Raketenangriff Nummer 43

Während der vergangenen Monate haben Terrorismusexperten in den USA und in Europa immer wieder auf die Gefahr eines Angriffs auf Verkehrsflugzeuge mit Flugabwehrraketen hingewiesen. Mehr als 27 terroristische Organisationen sollen inzwischen entsprechende Raketenwerfer aus amerikanischer oder russischer Produktion verfügen. Diese können von einem Mann transportiert und von der Schulter aus abgefeuert werden. Ihr Ziel finden die Projektile automatisch, indem ihre Hitzesensoren sie zu den heißen Triebwerken von düsenbetriebenen Maschinen lotsen. Dass diese Raketen auch eingesetzt werden, ist prinzipiell nicht neu: Nach Angaben der US-Regierung wurden seit 1970 mindestens 42 Angriffe auf Flugzeuge mit solchen Raketen verübt, mindestens 900 Passagiere starben.

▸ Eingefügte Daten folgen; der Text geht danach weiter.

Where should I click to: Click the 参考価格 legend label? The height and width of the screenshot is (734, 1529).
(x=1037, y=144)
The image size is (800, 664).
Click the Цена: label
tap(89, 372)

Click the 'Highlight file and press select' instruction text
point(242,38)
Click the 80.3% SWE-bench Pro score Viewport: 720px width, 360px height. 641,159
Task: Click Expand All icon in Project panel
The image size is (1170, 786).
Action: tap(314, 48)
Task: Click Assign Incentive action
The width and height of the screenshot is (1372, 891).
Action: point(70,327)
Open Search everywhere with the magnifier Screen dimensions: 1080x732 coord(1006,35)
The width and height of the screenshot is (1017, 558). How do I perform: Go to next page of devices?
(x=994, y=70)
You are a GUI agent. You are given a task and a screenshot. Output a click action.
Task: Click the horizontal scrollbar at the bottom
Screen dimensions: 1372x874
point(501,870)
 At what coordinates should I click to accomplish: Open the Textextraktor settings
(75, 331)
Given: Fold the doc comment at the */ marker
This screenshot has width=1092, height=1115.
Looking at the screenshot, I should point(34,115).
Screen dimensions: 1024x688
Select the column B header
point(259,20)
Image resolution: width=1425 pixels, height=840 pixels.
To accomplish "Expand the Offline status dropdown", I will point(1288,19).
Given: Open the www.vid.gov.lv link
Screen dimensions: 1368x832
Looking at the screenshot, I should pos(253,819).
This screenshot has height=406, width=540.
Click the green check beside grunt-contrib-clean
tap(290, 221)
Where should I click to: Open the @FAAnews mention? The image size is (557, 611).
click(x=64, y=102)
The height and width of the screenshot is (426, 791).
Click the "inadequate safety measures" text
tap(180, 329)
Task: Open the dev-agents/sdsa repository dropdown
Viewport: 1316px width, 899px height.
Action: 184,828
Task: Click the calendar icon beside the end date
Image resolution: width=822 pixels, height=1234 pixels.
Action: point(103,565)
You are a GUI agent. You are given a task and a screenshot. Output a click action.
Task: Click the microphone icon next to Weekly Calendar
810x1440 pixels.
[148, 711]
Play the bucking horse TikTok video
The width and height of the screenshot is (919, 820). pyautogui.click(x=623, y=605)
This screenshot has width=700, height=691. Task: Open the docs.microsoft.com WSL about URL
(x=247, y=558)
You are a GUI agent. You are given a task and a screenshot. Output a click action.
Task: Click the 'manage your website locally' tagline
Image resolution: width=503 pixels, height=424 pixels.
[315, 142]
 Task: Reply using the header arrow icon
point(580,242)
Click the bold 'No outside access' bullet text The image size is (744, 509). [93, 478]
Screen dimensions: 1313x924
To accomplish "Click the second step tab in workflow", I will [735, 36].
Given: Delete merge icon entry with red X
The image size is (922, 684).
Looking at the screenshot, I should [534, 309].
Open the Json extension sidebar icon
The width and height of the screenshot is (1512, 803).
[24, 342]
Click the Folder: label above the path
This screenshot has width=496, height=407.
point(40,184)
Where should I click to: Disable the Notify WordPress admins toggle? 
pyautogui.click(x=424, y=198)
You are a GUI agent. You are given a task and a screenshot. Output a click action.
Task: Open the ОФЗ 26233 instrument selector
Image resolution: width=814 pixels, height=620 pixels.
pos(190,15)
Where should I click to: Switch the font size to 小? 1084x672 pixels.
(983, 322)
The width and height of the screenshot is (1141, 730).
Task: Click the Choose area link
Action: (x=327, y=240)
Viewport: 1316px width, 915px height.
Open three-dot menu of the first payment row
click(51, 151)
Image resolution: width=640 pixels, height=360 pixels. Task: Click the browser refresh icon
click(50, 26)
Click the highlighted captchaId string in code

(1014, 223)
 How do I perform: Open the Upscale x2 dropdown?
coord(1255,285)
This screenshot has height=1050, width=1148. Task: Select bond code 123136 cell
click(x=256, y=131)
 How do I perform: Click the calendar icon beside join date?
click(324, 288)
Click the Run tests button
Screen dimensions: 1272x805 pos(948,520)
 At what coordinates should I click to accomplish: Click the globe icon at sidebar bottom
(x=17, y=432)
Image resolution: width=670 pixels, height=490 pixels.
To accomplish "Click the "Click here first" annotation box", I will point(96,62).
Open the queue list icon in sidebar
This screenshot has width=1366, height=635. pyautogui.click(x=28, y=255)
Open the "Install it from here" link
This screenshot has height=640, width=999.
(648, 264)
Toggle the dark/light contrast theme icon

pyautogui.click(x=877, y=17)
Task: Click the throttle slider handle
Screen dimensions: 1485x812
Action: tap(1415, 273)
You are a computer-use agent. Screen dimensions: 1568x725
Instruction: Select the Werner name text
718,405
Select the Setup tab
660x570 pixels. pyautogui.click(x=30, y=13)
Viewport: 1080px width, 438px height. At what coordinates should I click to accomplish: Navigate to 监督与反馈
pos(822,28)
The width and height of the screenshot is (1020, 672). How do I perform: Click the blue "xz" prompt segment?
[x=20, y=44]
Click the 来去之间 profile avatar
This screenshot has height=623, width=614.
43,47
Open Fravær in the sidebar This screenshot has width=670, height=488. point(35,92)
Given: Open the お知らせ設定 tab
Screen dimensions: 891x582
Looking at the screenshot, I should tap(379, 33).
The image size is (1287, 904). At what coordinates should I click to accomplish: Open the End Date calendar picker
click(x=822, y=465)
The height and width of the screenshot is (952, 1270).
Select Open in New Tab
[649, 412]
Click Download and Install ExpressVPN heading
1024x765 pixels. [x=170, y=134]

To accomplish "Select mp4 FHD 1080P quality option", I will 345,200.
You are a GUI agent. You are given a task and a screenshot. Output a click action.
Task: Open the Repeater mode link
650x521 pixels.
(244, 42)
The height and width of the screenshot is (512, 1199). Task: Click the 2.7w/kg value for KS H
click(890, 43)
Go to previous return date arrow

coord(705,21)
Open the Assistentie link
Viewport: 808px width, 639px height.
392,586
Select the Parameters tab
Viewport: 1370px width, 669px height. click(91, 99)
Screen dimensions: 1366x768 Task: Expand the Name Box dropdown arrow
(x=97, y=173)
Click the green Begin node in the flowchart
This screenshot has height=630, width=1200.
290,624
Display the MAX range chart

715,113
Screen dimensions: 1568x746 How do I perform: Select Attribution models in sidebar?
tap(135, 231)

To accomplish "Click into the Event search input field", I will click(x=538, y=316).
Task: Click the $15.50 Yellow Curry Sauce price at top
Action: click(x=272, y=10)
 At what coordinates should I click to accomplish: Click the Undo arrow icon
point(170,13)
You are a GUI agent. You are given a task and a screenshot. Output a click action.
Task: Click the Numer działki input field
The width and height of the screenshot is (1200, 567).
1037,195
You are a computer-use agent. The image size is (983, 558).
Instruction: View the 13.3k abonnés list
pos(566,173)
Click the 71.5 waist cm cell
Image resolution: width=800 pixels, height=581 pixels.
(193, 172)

Am Donnerstag gab es noch unterschiedliche Meinungen, welche Raketen genau auf das Flugzeug in Mombasa gefeuert wurden: sowjetische "Strela 2"-Raketen oder die vergleichbaren amerikanischen "Stinger". "Alles weist darauf hin, dass Stinger-Raketen von Afghanistan aus nach Afrika gebracht und bei dem Angriff verwendet wurden", sagt Dr. Kai Hirschmann von der Bundesakademie für Sicherheitspolitik gegenüber DW-WORLD. "Wir können nicht ausschließen, dass diese Raketen auch nach Europa gebracht wurden."

Leicht zu bekommen, leicht zu bedienen

"Niemand weiß, wie viele tragbare Raketen in Europa sich in terroristischer Hand befinden", bestätigt auch Jim O'Halloran, Herausgeber der renommierten Fachzeitzeitschrift "Jane's Land-Based Air Defense" gegenüber DW-WORLD. "Man kann solche Raketen ziemlich leicht kriegen, wenn man das Geld und die Kontakte hat. Sie sind billig und einfach zu benutzen."

Vor allem aber kann man sich kaum vor solchen Angriffen schützen: "Man kann sich nicht gegen jemanden schützen, der auf einem Gebäude oder auf der Straße steht und eine Rakete abfeuert", sagt Clair Brunavs, eine Sprecherin der Militär-Experten von "Jane's". Die Stinger-Raketen können auf eine Entfernung von bis zu 8 Kilometern ein Flugzeug abschießen. "Bei einer solchen Reichweite muss man nicht mal in der Nähe einer Rollbahn sein."

Das FBI hatte unlängst vor spektakulären Anschlägen gewarnt, die ein "maximales psychologisches Trauma" auslösen sollten. Den israelischen Jet haben die Teroristen nicht getroffen, ein Trauma konnten sie aber fraglos auslösen. Ein Gefühl der Sicherheit bei Flugreisen wird ein Illusion bleiben.